== Problem ==
Rewrite all of the items below, replacing "Where should I click to:" with "Where do I click to:" and leaving everything else unchanged.
▬▬▬
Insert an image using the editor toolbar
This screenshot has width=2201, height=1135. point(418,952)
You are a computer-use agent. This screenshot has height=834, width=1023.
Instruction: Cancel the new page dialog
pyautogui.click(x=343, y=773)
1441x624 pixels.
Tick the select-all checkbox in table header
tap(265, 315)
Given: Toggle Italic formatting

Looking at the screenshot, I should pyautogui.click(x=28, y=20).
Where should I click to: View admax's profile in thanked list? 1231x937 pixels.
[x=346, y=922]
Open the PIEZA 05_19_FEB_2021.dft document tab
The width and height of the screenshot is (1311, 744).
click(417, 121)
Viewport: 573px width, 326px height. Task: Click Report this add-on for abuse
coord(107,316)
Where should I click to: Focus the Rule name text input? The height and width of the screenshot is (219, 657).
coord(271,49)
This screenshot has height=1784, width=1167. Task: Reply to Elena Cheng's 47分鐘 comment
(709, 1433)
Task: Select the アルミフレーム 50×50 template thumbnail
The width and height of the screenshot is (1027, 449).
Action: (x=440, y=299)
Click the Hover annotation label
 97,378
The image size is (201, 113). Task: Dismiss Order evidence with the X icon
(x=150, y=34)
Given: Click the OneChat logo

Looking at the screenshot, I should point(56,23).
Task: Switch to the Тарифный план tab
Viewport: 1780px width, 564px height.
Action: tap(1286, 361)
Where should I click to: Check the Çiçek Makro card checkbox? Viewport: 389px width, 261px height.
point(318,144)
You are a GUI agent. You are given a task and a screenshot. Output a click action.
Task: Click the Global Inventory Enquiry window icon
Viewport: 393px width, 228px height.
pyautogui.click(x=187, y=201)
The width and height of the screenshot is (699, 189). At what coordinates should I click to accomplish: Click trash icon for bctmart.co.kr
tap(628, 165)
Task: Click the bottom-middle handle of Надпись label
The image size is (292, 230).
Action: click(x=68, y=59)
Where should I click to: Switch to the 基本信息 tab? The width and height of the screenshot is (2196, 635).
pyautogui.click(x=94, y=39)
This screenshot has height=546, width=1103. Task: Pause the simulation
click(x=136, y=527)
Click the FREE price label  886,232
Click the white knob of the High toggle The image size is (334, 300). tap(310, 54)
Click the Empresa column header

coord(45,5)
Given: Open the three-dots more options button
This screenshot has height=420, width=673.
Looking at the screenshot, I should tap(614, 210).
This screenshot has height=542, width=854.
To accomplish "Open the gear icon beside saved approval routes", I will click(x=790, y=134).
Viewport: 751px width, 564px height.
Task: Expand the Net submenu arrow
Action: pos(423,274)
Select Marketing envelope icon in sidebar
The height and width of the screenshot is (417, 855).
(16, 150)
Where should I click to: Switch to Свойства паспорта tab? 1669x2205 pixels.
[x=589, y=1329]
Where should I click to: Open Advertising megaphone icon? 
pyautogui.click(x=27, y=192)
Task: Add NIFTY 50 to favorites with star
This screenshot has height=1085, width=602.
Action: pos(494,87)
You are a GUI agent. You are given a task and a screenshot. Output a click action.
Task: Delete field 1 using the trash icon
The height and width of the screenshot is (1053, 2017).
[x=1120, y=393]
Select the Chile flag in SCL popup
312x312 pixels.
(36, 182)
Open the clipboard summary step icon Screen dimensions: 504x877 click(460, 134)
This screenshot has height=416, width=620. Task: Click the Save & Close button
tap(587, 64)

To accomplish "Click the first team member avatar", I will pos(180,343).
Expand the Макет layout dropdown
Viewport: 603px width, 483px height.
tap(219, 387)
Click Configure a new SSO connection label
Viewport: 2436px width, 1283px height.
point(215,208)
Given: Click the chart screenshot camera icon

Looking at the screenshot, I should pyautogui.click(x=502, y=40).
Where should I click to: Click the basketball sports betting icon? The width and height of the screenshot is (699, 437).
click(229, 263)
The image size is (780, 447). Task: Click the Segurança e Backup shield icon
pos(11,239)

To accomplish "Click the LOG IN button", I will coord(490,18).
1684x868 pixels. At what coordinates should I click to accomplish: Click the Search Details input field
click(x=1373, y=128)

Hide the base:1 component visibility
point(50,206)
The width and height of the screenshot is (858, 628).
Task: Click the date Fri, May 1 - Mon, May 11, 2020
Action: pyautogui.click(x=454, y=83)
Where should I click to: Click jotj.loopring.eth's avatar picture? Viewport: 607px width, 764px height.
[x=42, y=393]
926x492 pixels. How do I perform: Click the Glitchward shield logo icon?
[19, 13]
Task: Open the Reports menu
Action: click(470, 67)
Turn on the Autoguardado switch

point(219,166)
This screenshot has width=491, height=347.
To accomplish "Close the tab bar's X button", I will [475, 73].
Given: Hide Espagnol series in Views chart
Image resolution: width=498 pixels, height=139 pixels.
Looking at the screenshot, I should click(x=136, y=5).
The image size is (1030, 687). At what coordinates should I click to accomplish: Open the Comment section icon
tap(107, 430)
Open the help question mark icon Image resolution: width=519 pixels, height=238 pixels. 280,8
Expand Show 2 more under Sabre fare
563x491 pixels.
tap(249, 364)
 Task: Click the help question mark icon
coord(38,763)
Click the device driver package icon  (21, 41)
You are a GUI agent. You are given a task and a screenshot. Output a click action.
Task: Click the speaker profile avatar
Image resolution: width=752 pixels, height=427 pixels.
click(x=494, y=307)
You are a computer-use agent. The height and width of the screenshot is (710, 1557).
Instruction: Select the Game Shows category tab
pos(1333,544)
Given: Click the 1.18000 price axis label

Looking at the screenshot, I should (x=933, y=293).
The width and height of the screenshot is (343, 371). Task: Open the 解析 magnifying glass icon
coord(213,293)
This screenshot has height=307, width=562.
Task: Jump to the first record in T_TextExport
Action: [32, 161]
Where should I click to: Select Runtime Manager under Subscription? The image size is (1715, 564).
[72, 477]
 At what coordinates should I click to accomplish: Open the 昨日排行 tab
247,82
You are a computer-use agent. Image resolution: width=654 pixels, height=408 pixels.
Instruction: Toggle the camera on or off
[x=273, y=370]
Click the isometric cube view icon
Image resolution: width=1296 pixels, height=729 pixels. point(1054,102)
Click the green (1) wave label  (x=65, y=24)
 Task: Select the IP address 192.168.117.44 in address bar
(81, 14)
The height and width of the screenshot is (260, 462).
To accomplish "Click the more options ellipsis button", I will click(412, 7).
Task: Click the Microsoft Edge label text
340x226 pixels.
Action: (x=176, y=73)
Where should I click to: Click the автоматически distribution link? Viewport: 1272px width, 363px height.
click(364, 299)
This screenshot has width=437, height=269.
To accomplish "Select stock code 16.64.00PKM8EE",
▬▬▬
== Answer to this problem ==
Insert an image using the editor toolbar
This screenshot has width=2201, height=1135. point(418,952)
You are a computer-use agent. This screenshot has height=834, width=1023.
Instruction: Cancel the new page dialog
pyautogui.click(x=343, y=773)
1441x624 pixels.
Tick the select-all checkbox in table header
tap(265, 315)
Given: Toggle Italic formatting

Looking at the screenshot, I should pyautogui.click(x=28, y=20).
Where do I click to: View admax's profile in thanked list? 1231x937 pixels.
[x=346, y=922]
Open the PIEZA 05_19_FEB_2021.dft document tab
The width and height of the screenshot is (1311, 744).
click(417, 121)
Viewport: 573px width, 326px height. Task: Click Report this add-on for abuse
coord(107,316)
Where do I click to: Focus the Rule name text input? The height and width of the screenshot is (219, 657).
coord(271,49)
This screenshot has height=1784, width=1167. Task: Reply to Elena Cheng's 47分鐘 comment
(709, 1433)
Task: Select the アルミフレーム 50×50 template thumbnail
The width and height of the screenshot is (1027, 449).
Action: (x=440, y=299)
Click the Hover annotation label
 97,378
The image size is (201, 113). Task: Dismiss Order evidence with the X icon
(x=150, y=34)
Given: Click the OneChat logo

Looking at the screenshot, I should point(56,23).
Task: Switch to the Тарифный план tab
Viewport: 1780px width, 564px height.
Action: tap(1286, 361)
Where do I click to: Check the Çiçek Makro card checkbox? Viewport: 389px width, 261px height.
point(318,144)
You are a GUI agent. You are given a task and a screenshot. Output a click action.
Task: Click the Global Inventory Enquiry window icon
Viewport: 393px width, 228px height.
pyautogui.click(x=187, y=201)
The width and height of the screenshot is (699, 189). At what coordinates should I click to accomplish: Click trash icon for bctmart.co.kr
tap(628, 165)
Task: Click the bottom-middle handle of Надпись label
The image size is (292, 230).
Action: click(x=68, y=59)
Where do I click to: Switch to the 基本信息 tab? The width and height of the screenshot is (2196, 635).
pyautogui.click(x=94, y=39)
This screenshot has height=546, width=1103. Task: Pause the simulation
click(x=136, y=527)
Click the FREE price label  886,232
Click the white knob of the High toggle The image size is (334, 300). tap(310, 54)
Click the Empresa column header

coord(45,5)
Given: Open the three-dots more options button
This screenshot has height=420, width=673.
Looking at the screenshot, I should tap(614, 210).
This screenshot has height=542, width=854.
To accomplish "Open the gear icon beside saved approval routes", I will click(x=790, y=134).
Viewport: 751px width, 564px height.
Task: Expand the Net submenu arrow
Action: pos(423,274)
Select Marketing envelope icon in sidebar
The height and width of the screenshot is (417, 855).
(16, 150)
Where do I click to: Switch to Свойства паспорта tab? 1669x2205 pixels.
[x=589, y=1329]
Where do I click to: Open Advertising megaphone icon? 
pyautogui.click(x=27, y=192)
Task: Add NIFTY 50 to favorites with star
This screenshot has height=1085, width=602.
Action: pos(494,87)
You are a GUI agent. You are given a task and a screenshot. Output a click action.
Task: Delete field 1 using the trash icon
The height and width of the screenshot is (1053, 2017).
[x=1120, y=393]
Select the Chile flag in SCL popup
312x312 pixels.
(36, 182)
Open the clipboard summary step icon Screen dimensions: 504x877 click(460, 134)
This screenshot has height=416, width=620. Task: Click the Save & Close button
tap(587, 64)

To accomplish "Click the first team member avatar", I will pos(180,343).
Expand the Макет layout dropdown
Viewport: 603px width, 483px height.
tap(219, 387)
Click Configure a new SSO connection label
Viewport: 2436px width, 1283px height.
point(215,208)
Given: Click the chart screenshot camera icon

Looking at the screenshot, I should pyautogui.click(x=502, y=40).
Where do I click to: Click the basketball sports betting icon? The width and height of the screenshot is (699, 437).
click(229, 263)
The image size is (780, 447). Task: Click the Segurança e Backup shield icon
pos(11,239)

To accomplish "Click the LOG IN button", I will coord(490,18).
1684x868 pixels. At what coordinates should I click to accomplish: Click the Search Details input field
click(x=1373, y=128)

Hide the base:1 component visibility
point(50,206)
The width and height of the screenshot is (858, 628).
Task: Click the date Fri, May 1 - Mon, May 11, 2020
Action: pyautogui.click(x=454, y=83)
Where do I click to: Click jotj.loopring.eth's avatar picture? Viewport: 607px width, 764px height.
[x=42, y=393]
926x492 pixels. How do I perform: Click the Glitchward shield logo icon?
[19, 13]
Task: Open the Reports menu
Action: click(470, 67)
Turn on the Autoguardado switch

point(219,166)
This screenshot has width=491, height=347.
To accomplish "Close the tab bar's X button", I will [475, 73].
Given: Hide Espagnol series in Views chart
Image resolution: width=498 pixels, height=139 pixels.
Looking at the screenshot, I should click(x=136, y=5).
The image size is (1030, 687). At what coordinates should I click to accomplish: Open the Comment section icon
tap(107, 430)
Open the help question mark icon Image resolution: width=519 pixels, height=238 pixels. 280,8
Expand Show 2 more under Sabre fare
563x491 pixels.
tap(249, 364)
 Task: Click the help question mark icon
coord(38,763)
Click the device driver package icon  (21, 41)
You are a GUI agent. You are given a task and a screenshot. Output a click action.
Task: Click the speaker profile avatar
Image resolution: width=752 pixels, height=427 pixels.
click(x=494, y=307)
You are a computer-use agent. The height and width of the screenshot is (710, 1557).
Instruction: Select the Game Shows category tab
pos(1333,544)
Given: Click the 1.18000 price axis label

Looking at the screenshot, I should (x=933, y=293).
The width and height of the screenshot is (343, 371). Task: Open the 解析 magnifying glass icon
coord(213,293)
This screenshot has height=307, width=562.
Task: Jump to the first record in T_TextExport
Action: [32, 161]
Where do I click to: Select Runtime Manager under Subscription? The image size is (1715, 564).
[72, 477]
 At what coordinates should I click to accomplish: Open the 昨日排行 tab
247,82
You are a computer-use agent. Image resolution: width=654 pixels, height=408 pixels.
Instruction: Toggle the camera on or off
[x=273, y=370]
Click the isometric cube view icon
Image resolution: width=1296 pixels, height=729 pixels. point(1054,102)
Click the green (1) wave label  (x=65, y=24)
 Task: Select the IP address 192.168.117.44 in address bar
(81, 14)
The height and width of the screenshot is (260, 462).
To accomplish "Click the more options ellipsis button", I will click(412, 7).
Task: Click the Microsoft Edge label text
340x226 pixels.
Action: (x=176, y=73)
Where do I click to: Click the автоматически distribution link? Viewport: 1272px width, 363px height.
click(364, 299)
This screenshot has width=437, height=269.
To accomplish "Select stock code 16.64.00PKM8EE",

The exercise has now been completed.